My question stems from a confusion of the definition of entropy for the Fluctuation Theorem (see the comments too).
Normally, entropy is as an average over different ensembles. In the Canonical Ensemble,
\begin{align} e^{-{\frac {F}{kT}}} &= \int \ldots \int {\frac {1}{h^{n}C}}e^{\frac {-E}{kT}}\,dp_{1}\ldots dq_{n} \\ S &= - \frac{\partial F}{\partial T} \end{align}
This is for an n-particle system, so clearly, we are integrating over all possible system states.
Now assuming identical particles, if I prepare a single system in a micro-state $ \Gamma_0 = (\vec{q}, \vec{p})_{t=0} $ that need not be at equilibrium, then I could possibly compute a different kind of entropy over the particles in this system.

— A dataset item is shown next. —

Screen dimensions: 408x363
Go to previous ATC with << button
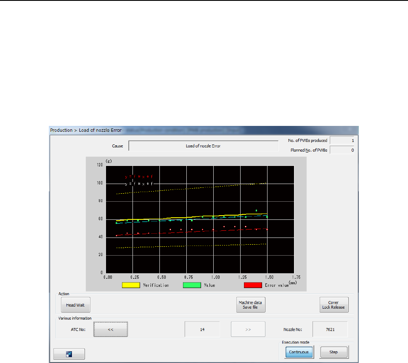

For example, imagine I chose a microstate that had a phase space density $ \rho(q, p) $. Meaning each particle is chosen from $ \rho $.
And use this (or approximations of this) to compute an entropy with the Boltzmann/Shannon formula $ S = - \int dq~dp~\rho \log \rho $. This seems like it could inherently be different from the standard ensemble entropy which computes entropy over the p.d.f. $ \rho(\Gamma) $.
Is there such a notion for micro-state entropy? In what cases is it equivalent to macro-state entropy? How should it properly be computed?